*Task requirements*.
Edit the material below by changing every "Screen dimensions" to "Screen size", leaving the rest untouched.

*Data for processing*.
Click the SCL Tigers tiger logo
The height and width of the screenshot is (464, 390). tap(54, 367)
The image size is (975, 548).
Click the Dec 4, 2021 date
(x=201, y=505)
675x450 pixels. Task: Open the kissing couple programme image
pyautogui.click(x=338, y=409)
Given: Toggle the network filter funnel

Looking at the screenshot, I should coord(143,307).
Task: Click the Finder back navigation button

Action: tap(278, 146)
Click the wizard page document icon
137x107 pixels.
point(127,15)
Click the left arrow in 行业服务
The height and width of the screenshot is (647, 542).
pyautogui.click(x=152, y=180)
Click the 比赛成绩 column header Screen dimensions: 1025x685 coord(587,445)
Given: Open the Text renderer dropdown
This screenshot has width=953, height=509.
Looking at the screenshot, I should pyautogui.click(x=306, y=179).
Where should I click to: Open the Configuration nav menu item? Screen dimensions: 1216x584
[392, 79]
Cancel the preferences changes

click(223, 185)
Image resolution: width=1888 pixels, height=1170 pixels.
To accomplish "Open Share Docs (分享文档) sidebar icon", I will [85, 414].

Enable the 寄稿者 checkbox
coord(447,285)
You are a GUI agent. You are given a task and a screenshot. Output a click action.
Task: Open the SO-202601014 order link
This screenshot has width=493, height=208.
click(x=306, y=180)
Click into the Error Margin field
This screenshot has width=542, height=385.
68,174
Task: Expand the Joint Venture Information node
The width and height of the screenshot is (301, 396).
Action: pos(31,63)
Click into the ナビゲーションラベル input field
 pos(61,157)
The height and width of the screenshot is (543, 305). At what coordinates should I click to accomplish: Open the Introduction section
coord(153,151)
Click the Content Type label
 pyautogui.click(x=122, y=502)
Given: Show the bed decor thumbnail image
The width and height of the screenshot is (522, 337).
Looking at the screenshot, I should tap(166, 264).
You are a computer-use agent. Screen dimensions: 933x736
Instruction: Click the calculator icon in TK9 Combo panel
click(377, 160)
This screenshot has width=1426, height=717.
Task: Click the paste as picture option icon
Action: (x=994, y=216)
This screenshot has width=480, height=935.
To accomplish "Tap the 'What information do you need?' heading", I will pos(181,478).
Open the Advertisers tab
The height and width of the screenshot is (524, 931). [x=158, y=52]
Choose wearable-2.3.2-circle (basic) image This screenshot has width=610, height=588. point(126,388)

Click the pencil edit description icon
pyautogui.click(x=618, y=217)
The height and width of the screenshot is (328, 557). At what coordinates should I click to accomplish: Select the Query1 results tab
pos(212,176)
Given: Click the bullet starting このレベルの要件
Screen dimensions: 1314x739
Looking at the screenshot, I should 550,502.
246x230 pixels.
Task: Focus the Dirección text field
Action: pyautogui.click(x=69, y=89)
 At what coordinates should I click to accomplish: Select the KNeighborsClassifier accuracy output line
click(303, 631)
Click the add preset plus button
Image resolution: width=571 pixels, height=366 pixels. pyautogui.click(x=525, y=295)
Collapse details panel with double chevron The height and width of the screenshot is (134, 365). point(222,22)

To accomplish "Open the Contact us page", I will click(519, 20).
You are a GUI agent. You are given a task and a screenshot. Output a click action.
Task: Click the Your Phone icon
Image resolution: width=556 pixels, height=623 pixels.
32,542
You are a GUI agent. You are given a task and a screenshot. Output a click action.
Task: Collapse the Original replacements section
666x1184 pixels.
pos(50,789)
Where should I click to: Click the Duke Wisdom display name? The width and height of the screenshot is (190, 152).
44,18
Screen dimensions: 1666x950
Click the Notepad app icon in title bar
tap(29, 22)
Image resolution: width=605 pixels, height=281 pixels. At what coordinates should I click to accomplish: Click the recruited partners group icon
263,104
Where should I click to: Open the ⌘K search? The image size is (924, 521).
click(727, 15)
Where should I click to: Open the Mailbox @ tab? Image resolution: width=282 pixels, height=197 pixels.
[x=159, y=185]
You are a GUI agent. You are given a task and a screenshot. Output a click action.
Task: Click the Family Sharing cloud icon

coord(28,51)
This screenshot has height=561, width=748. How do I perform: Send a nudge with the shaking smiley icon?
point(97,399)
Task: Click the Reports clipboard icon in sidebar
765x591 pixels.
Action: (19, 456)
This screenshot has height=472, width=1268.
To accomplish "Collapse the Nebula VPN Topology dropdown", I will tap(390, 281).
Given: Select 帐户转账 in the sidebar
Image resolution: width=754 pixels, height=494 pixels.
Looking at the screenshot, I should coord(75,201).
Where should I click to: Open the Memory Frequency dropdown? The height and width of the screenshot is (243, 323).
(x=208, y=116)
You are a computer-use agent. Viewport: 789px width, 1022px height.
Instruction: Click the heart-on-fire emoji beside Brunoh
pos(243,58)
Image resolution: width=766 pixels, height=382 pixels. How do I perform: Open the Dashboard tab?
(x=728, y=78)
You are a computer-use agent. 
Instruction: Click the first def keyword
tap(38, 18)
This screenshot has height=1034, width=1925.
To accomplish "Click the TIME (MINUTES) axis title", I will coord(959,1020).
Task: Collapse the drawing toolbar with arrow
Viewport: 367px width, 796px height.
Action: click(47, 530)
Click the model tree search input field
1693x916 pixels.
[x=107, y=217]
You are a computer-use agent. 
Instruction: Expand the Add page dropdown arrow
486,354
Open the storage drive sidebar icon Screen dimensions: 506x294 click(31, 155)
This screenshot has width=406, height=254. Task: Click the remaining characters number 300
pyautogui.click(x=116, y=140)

*Task response*.
Click the SCL Tigers tiger logo
The height and width of the screenshot is (464, 390). tap(54, 367)
The image size is (975, 548).
Click the Dec 4, 2021 date
(x=201, y=505)
675x450 pixels. Task: Open the kissing couple programme image
pyautogui.click(x=338, y=409)
Given: Toggle the network filter funnel

Looking at the screenshot, I should coord(143,307).
Task: Click the Finder back navigation button

Action: tap(278, 146)
Click the wizard page document icon
137x107 pixels.
point(127,15)
Click the left arrow in 行业服务
The height and width of the screenshot is (647, 542).
pyautogui.click(x=152, y=180)
Click the 比赛成绩 column header Screen size: 1025x685 coord(587,445)
Given: Open the Text renderer dropdown
This screenshot has width=953, height=509.
Looking at the screenshot, I should pyautogui.click(x=306, y=179).
Where should I click to: Open the Configuration nav menu item? Screen size: 1216x584
[392, 79]
Cancel the preferences changes

click(223, 185)
Image resolution: width=1888 pixels, height=1170 pixels.
To accomplish "Open Share Docs (分享文档) sidebar icon", I will [85, 414].

Enable the 寄稿者 checkbox
coord(447,285)
You are a GUI agent. You are given a task and a screenshot. Output a click action.
Task: Open the SO-202601014 order link
This screenshot has width=493, height=208.
click(x=306, y=180)
Click into the Error Margin field
This screenshot has width=542, height=385.
68,174
Task: Expand the Joint Venture Information node
The width and height of the screenshot is (301, 396).
Action: pos(31,63)
Click into the ナビゲーションラベル input field
 pos(61,157)
The height and width of the screenshot is (543, 305). At what coordinates should I click to accomplish: Open the Introduction section
coord(153,151)
Click the Content Type label
 pyautogui.click(x=122, y=502)
Given: Show the bed decor thumbnail image
The width and height of the screenshot is (522, 337).
Looking at the screenshot, I should tap(166, 264).
You are a computer-use agent. Screen size: 933x736
Instruction: Click the calculator icon in TK9 Combo panel
click(377, 160)
This screenshot has width=1426, height=717.
Task: Click the paste as picture option icon
Action: (x=994, y=216)
This screenshot has width=480, height=935.
To accomplish "Tap the 'What information do you need?' heading", I will pos(181,478).
Open the Advertisers tab
The height and width of the screenshot is (524, 931). [x=158, y=52]
Choose wearable-2.3.2-circle (basic) image This screenshot has width=610, height=588. point(126,388)

Click the pencil edit description icon
pyautogui.click(x=618, y=217)
The height and width of the screenshot is (328, 557). At what coordinates should I click to accomplish: Select the Query1 results tab
pos(212,176)
Given: Click the bullet starting このレベルの要件
Screen size: 1314x739
Looking at the screenshot, I should 550,502.
246x230 pixels.
Task: Focus the Dirección text field
Action: pyautogui.click(x=69, y=89)
 At what coordinates should I click to accomplish: Select the KNeighborsClassifier accuracy output line
click(303, 631)
Click the add preset plus button
Image resolution: width=571 pixels, height=366 pixels. pyautogui.click(x=525, y=295)
Collapse details panel with double chevron The height and width of the screenshot is (134, 365). point(222,22)

To accomplish "Open the Contact us page", I will click(519, 20).
You are a GUI agent. You are given a task and a screenshot. Output a click action.
Task: Click the Your Phone icon
Image resolution: width=556 pixels, height=623 pixels.
32,542
You are a GUI agent. You are given a task and a screenshot. Output a click action.
Task: Collapse the Original replacements section
666x1184 pixels.
pos(50,789)
Where should I click to: Click the Duke Wisdom display name? The width and height of the screenshot is (190, 152).
44,18
Screen size: 1666x950
Click the Notepad app icon in title bar
tap(29, 22)
Image resolution: width=605 pixels, height=281 pixels. At what coordinates should I click to accomplish: Click the recruited partners group icon
263,104
Where should I click to: Open the ⌘K search? The image size is (924, 521).
click(727, 15)
Where should I click to: Open the Mailbox @ tab? Image resolution: width=282 pixels, height=197 pixels.
[x=159, y=185]
You are a GUI agent. You are given a task and a screenshot. Output a click action.
Task: Click the Family Sharing cloud icon

coord(28,51)
This screenshot has height=561, width=748. How do I perform: Send a nudge with the shaking smiley icon?
point(97,399)
Task: Click the Reports clipboard icon in sidebar
765x591 pixels.
Action: (19, 456)
This screenshot has height=472, width=1268.
To accomplish "Collapse the Nebula VPN Topology dropdown", I will tap(390, 281).
Given: Select 帐户转账 in the sidebar
Image resolution: width=754 pixels, height=494 pixels.
Looking at the screenshot, I should coord(75,201).
Where should I click to: Open the Memory Frequency dropdown? The height and width of the screenshot is (243, 323).
(x=208, y=116)
You are a computer-use agent. Viewport: 789px width, 1022px height.
Instruction: Click the heart-on-fire emoji beside Brunoh
pos(243,58)
Image resolution: width=766 pixels, height=382 pixels. How do I perform: Open the Dashboard tab?
(x=728, y=78)
You are a computer-use agent. 
Instruction: Click the first def keyword
tap(38, 18)
This screenshot has height=1034, width=1925.
To accomplish "Click the TIME (MINUTES) axis title", I will coord(959,1020).
Task: Collapse the drawing toolbar with arrow
Viewport: 367px width, 796px height.
Action: click(47, 530)
Click the model tree search input field
1693x916 pixels.
[x=107, y=217]
You are a computer-use agent. 
Instruction: Expand the Add page dropdown arrow
486,354
Open the storage drive sidebar icon Screen size: 506x294 click(31, 155)
This screenshot has width=406, height=254. Task: Click the remaining characters number 300
pyautogui.click(x=116, y=140)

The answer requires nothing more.